Given task ▸ Rewrite the material starting at the line containing "Copy the smooth stream address" and ending at the line containing "I will point(282,290).", swapping "Bedrooms" for "Bathrooms" and keeping everything else the same.

(Entries from a dataset)
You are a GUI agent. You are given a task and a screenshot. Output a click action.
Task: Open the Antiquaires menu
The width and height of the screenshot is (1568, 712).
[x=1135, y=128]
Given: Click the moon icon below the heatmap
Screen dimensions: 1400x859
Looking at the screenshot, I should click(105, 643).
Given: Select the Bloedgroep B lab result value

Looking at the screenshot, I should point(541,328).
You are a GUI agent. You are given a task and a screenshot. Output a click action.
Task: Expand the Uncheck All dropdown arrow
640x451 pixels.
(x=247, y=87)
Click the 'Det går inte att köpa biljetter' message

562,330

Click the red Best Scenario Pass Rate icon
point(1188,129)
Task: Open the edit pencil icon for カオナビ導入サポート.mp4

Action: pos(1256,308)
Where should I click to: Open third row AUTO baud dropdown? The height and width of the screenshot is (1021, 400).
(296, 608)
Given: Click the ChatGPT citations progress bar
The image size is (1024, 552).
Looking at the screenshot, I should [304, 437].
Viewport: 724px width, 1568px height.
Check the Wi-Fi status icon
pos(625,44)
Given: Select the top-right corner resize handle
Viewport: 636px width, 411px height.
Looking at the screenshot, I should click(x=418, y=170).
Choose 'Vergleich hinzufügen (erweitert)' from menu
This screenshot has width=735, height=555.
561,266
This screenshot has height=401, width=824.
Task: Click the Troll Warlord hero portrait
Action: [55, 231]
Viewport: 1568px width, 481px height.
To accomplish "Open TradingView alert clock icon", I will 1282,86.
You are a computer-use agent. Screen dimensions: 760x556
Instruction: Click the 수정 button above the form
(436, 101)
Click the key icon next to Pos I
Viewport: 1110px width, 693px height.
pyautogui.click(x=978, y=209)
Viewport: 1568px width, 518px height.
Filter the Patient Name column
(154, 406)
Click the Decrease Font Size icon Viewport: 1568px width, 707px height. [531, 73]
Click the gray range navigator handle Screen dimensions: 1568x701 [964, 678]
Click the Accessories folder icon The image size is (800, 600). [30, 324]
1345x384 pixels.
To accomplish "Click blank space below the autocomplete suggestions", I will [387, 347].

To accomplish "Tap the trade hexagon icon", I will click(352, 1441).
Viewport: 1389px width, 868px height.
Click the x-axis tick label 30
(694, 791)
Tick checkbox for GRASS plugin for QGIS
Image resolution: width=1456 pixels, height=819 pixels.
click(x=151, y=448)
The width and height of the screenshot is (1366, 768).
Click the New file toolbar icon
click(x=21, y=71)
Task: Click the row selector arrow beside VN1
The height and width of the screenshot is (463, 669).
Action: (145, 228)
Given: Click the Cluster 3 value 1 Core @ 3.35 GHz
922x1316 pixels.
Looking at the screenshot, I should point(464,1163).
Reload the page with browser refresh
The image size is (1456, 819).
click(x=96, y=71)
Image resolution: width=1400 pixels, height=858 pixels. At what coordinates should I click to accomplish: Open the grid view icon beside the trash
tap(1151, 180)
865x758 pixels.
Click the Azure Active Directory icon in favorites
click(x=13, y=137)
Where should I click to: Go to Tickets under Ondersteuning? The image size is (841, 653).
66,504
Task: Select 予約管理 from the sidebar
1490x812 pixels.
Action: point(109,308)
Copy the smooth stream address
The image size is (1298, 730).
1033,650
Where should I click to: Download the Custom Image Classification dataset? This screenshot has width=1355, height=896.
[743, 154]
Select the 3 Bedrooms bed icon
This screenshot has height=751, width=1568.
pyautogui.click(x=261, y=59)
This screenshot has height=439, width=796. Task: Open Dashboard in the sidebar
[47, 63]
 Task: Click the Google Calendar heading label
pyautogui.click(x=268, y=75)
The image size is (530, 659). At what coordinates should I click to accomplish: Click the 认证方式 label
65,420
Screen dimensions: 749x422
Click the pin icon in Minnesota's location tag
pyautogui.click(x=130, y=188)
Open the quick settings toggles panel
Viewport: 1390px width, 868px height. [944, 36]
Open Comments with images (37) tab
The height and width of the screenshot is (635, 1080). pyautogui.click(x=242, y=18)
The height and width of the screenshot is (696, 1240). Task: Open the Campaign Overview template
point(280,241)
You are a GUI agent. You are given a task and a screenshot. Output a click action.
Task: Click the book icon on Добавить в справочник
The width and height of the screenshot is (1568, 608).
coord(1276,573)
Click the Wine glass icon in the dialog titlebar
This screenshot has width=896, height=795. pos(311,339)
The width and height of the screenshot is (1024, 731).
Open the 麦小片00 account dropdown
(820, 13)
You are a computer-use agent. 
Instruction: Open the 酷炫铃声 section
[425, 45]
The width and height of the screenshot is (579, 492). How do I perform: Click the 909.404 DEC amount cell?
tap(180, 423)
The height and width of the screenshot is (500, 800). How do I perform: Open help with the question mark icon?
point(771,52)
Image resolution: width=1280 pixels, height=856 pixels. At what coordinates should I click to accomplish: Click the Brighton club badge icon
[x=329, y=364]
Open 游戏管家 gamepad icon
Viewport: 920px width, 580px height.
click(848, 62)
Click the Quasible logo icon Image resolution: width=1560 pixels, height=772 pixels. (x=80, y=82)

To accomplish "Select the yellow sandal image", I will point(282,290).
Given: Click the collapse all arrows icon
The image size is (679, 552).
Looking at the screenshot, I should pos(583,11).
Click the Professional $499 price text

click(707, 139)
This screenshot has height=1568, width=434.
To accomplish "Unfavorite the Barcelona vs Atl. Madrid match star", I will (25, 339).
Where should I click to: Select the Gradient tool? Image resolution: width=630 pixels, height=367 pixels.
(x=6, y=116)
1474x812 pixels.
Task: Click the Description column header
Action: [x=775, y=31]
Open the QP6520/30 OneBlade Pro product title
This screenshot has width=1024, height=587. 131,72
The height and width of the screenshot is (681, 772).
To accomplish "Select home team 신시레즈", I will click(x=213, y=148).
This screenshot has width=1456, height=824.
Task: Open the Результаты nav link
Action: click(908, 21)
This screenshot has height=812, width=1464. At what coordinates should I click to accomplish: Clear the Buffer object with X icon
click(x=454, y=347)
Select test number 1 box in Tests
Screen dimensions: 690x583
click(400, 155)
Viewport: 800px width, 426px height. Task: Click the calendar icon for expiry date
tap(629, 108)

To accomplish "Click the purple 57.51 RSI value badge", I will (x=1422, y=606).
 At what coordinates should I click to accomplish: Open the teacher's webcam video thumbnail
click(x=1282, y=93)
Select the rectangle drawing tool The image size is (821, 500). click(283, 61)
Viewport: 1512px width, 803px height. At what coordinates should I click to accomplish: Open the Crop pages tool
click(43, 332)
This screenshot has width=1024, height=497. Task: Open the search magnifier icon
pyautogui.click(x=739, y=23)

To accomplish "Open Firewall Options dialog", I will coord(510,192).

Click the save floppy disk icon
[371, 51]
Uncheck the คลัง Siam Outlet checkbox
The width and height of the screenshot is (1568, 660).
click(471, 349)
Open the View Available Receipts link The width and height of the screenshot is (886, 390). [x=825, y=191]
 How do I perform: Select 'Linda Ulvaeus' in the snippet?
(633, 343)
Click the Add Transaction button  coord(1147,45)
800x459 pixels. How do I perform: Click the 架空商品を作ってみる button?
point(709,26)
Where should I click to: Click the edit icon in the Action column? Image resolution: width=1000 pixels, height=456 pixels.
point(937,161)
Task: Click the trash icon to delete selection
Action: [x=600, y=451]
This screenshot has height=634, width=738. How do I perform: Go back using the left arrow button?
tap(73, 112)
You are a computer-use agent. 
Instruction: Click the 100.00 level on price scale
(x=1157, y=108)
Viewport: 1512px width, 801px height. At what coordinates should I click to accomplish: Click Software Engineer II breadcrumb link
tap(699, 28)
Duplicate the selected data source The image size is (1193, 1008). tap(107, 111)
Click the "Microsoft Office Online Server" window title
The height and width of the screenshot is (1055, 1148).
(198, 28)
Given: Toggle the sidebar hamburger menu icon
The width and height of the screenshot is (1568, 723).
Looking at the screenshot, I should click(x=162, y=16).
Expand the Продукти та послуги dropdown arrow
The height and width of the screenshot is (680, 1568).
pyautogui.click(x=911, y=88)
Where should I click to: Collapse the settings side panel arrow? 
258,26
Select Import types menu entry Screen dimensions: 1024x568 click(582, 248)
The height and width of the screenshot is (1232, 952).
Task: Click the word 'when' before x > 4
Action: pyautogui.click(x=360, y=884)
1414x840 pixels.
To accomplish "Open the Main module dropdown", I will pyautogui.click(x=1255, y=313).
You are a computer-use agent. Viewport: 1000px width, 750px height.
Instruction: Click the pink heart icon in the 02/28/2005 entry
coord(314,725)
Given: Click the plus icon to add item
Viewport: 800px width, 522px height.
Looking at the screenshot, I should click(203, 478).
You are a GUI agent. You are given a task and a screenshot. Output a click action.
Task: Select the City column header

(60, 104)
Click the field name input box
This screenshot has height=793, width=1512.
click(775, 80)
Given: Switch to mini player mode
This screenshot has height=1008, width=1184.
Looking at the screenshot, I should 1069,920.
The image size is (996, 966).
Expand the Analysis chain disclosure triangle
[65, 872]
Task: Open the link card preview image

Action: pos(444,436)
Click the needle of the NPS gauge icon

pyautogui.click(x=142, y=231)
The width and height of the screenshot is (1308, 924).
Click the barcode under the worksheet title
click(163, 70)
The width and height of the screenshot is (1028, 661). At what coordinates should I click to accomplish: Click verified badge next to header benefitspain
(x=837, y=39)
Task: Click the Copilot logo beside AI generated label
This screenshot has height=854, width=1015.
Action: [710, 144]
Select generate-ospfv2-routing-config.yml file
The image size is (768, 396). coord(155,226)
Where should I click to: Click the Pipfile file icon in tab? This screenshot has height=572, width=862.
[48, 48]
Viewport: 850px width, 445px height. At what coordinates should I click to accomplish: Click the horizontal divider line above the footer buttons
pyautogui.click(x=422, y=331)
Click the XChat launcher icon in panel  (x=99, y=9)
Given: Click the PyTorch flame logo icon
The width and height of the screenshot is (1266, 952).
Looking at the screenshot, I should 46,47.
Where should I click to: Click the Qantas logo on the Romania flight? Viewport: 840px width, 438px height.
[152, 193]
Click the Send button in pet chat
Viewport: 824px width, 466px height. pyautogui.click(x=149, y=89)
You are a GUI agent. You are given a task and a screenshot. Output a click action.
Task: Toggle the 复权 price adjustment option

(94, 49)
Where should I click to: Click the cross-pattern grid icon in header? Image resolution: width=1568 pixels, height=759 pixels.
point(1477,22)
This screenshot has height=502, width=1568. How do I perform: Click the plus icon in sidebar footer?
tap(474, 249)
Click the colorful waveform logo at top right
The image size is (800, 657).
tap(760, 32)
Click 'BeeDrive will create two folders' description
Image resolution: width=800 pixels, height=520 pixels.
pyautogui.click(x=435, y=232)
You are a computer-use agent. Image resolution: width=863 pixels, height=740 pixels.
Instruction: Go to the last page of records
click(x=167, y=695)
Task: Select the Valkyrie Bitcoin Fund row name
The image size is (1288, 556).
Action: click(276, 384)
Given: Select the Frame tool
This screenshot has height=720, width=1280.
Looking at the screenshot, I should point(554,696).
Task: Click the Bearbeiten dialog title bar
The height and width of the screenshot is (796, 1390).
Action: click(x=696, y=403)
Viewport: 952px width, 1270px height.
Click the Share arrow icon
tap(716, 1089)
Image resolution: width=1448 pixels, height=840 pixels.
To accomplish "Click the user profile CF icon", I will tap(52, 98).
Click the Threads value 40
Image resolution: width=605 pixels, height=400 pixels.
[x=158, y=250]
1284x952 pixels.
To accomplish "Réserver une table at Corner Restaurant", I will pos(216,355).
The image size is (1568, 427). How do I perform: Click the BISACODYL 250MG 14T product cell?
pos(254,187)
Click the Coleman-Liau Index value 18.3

Finished answer ▸
Copy the smooth stream address
The image size is (1298, 730).
1033,650
Where should I click to: Download the Custom Image Classification dataset? This screenshot has width=1355, height=896.
[743, 154]
Select the 3 Bathrooms bed icon
This screenshot has height=751, width=1568.
pyautogui.click(x=261, y=59)
This screenshot has height=439, width=796. Task: Open Dashboard in the sidebar
[47, 63]
 Task: Click the Google Calendar heading label
pyautogui.click(x=268, y=75)
The image size is (530, 659). At what coordinates should I click to accomplish: Click the 认证方式 label
65,420
Screen dimensions: 749x422
Click the pin icon in Minnesota's location tag
pyautogui.click(x=130, y=188)
Open the quick settings toggles panel
Viewport: 1390px width, 868px height. [944, 36]
Open Comments with images (37) tab
The height and width of the screenshot is (635, 1080). pyautogui.click(x=242, y=18)
The height and width of the screenshot is (696, 1240). Task: Open the Campaign Overview template
point(280,241)
You are a GUI agent. You are given a task and a screenshot. Output a click action.
Task: Click the book icon on Добавить в справочник
The width and height of the screenshot is (1568, 608).
coord(1276,573)
Click the Wine glass icon in the dialog titlebar
This screenshot has width=896, height=795. pos(311,339)
The width and height of the screenshot is (1024, 731).
Open the 麦小片00 account dropdown
(820, 13)
You are a computer-use agent. 
Instruction: Open the 酷炫铃声 section
[425, 45]
The width and height of the screenshot is (579, 492). How do I perform: Click the 909.404 DEC amount cell?
tap(180, 423)
The height and width of the screenshot is (500, 800). How do I perform: Open help with the question mark icon?
point(771,52)
Image resolution: width=1280 pixels, height=856 pixels. At what coordinates should I click to accomplish: Click the Brighton club badge icon
[x=329, y=364]
Open 游戏管家 gamepad icon
Viewport: 920px width, 580px height.
click(848, 62)
Click the Quasible logo icon Image resolution: width=1560 pixels, height=772 pixels. (x=80, y=82)

To accomplish "Select the yellow sandal image", I will point(282,290).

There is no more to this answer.